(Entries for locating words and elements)
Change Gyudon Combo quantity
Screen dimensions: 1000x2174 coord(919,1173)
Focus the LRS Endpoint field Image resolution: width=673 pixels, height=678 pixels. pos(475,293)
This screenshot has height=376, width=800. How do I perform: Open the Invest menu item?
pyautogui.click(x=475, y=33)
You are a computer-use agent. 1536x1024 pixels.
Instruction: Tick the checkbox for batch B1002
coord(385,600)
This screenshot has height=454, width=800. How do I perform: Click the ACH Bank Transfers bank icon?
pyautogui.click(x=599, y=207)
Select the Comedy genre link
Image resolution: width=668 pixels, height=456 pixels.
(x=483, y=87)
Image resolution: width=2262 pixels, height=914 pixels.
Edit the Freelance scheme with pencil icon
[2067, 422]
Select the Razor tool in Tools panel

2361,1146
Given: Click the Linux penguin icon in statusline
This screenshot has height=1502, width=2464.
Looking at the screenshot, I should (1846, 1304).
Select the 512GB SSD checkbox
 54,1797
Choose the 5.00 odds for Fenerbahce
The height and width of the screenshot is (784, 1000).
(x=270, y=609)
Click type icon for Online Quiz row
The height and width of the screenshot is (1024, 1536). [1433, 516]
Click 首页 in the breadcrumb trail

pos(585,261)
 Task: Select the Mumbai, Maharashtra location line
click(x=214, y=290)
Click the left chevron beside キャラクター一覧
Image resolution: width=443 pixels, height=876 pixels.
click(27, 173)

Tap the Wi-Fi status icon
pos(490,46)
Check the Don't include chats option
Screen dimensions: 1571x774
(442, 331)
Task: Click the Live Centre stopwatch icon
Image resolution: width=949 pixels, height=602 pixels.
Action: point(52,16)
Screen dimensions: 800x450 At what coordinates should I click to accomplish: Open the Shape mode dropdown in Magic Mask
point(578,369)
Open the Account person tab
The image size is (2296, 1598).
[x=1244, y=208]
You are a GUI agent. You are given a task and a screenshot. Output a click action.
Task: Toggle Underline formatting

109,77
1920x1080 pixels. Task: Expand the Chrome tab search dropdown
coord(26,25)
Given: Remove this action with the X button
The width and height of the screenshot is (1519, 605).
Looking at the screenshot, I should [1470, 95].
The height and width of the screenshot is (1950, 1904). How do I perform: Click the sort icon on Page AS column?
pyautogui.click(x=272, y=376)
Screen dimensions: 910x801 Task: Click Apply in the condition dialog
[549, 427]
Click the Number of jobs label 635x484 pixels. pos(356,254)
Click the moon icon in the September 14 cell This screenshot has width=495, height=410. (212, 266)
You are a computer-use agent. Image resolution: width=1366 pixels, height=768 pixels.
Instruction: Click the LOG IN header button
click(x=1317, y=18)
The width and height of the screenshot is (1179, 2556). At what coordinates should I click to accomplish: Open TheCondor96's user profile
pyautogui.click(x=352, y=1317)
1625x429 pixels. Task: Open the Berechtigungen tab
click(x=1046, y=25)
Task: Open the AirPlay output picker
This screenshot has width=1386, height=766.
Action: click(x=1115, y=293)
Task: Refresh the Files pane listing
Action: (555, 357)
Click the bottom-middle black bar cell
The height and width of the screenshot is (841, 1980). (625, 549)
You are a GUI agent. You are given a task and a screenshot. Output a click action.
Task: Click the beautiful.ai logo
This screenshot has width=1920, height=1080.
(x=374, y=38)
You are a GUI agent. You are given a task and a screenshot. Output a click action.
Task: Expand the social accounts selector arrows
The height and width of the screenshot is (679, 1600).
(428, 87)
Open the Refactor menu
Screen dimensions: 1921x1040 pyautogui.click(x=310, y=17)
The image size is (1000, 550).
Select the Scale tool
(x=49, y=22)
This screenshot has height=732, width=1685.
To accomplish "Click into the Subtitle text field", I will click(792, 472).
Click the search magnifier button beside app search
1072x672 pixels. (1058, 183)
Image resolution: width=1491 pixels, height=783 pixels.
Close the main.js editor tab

TASK BRIEF:
Starting at the line that has "This screenshot has height=732, width=1685." and continuing to the end of the listing, rewrite the lines with "Subtitle" changed to "Caption" and nothing else altered.

WRITTEN SOLUTION:
This screenshot has height=732, width=1685.
To accomplish "Click into the Caption text field", I will click(792, 472).
Click the search magnifier button beside app search
1072x672 pixels. (1058, 183)
Image resolution: width=1491 pixels, height=783 pixels.
Close the main.js editor tab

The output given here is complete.